WACX (channel 55) is a religious independent television station licensed to Leesburg, Florida, United States, serving the Orlando area. Locally owned by Associated Christian Television System, Inc., the station maintains studios on Central Parkway in Altamonte Springs, and its transmitter is located near Bithlo, Florida.

WACX operates on a commercial license, even though it, like most religious stations, is supported through donations from viewers. Its schedule consists primarily of national and local religious programming.
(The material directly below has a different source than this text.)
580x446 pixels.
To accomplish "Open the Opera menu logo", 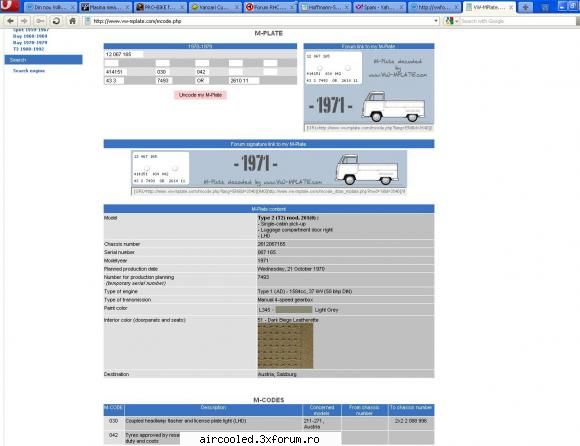I will [9, 6].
The station's owner, Associated Christian Television System, Inc. is not the same entity as either American Christian Television Services, owner of WLMA in Lima, Ohio, or the defunct cable network the American Christian Television System.

History
WACX first signed on the air on March 6, 1982 as WIYE, operating on analog channel 55. However, it has roots in a local Christian cable station begun by Claud and Freeda Bowers in 1977.
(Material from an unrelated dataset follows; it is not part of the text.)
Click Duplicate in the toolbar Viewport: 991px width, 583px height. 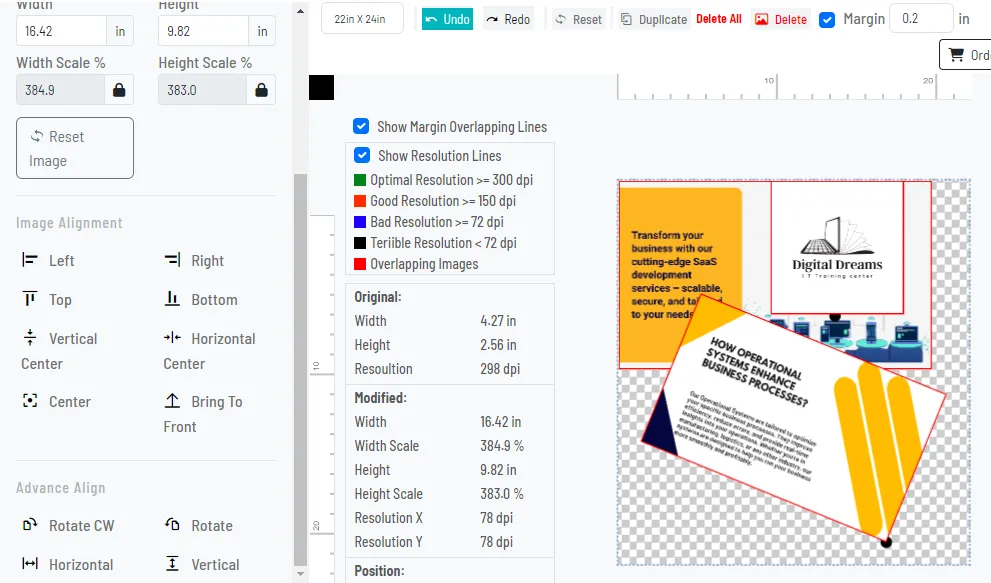point(654,19)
Channel 55's signal originally didn't make it too far out of Lake County. However, the station had grown enough that by 1987 it was able to move to a new transmitter capable of 5 million watts of power, boosting its coverage area to the entire Central Florida area. It became WACX in 1988, and began branding itself as "SuperChannel 55" because at the time it was the only station airing at the maximum power allowed for a UHF station. (The WIYE calls now reside at a low-powered CBS affiliate in Parkersburg, West Virginia.)

From the 1990s through September 2006, WACX was affiliated with TBN, regularly airing select programs from the network; this affiliation ceased after TBN acquired its own station in the market. Since then, the station has regularly featured programming from The Inspiration Network (INSP) and periodically from God TV.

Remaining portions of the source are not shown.